What is expected:
Report each line of the listing that carries the word "Task".

The records:

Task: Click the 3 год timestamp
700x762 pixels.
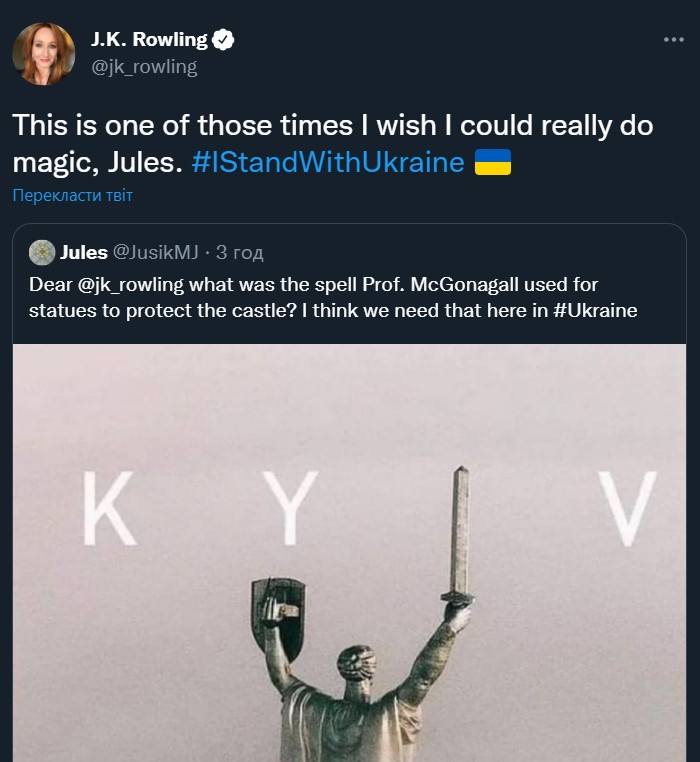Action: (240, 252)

---

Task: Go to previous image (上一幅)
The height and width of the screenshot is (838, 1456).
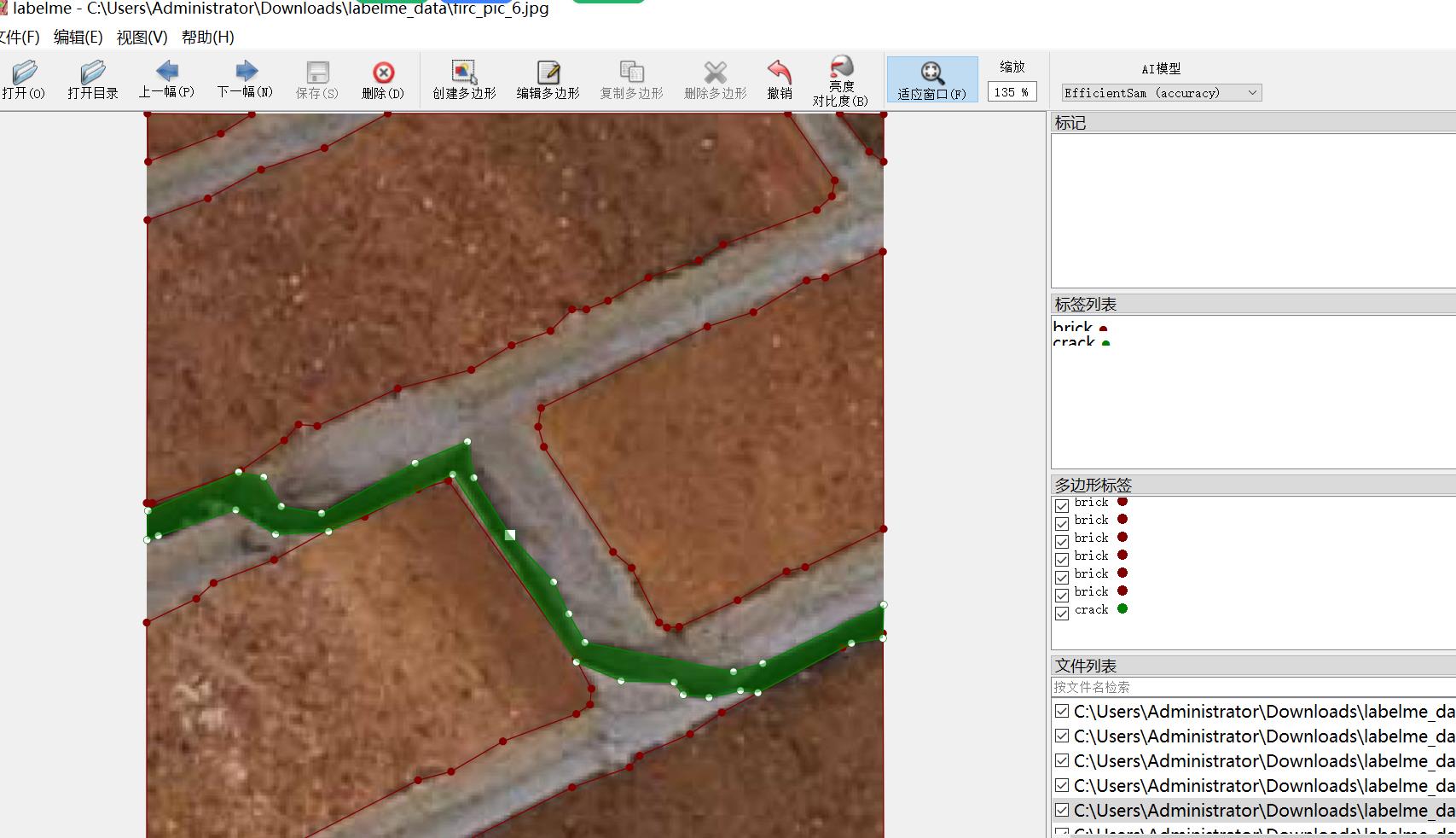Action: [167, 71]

--

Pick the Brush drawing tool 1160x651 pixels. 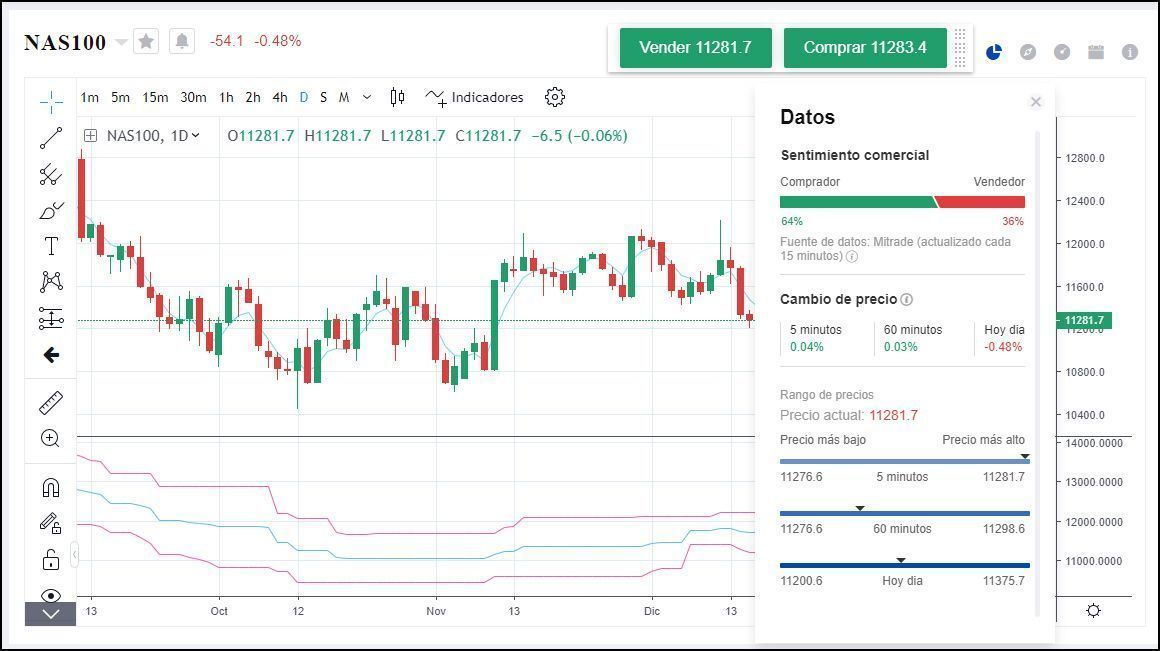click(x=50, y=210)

Solution below:
Task: Click the 3 год timestamp
Task: Go to previous image (上一幅)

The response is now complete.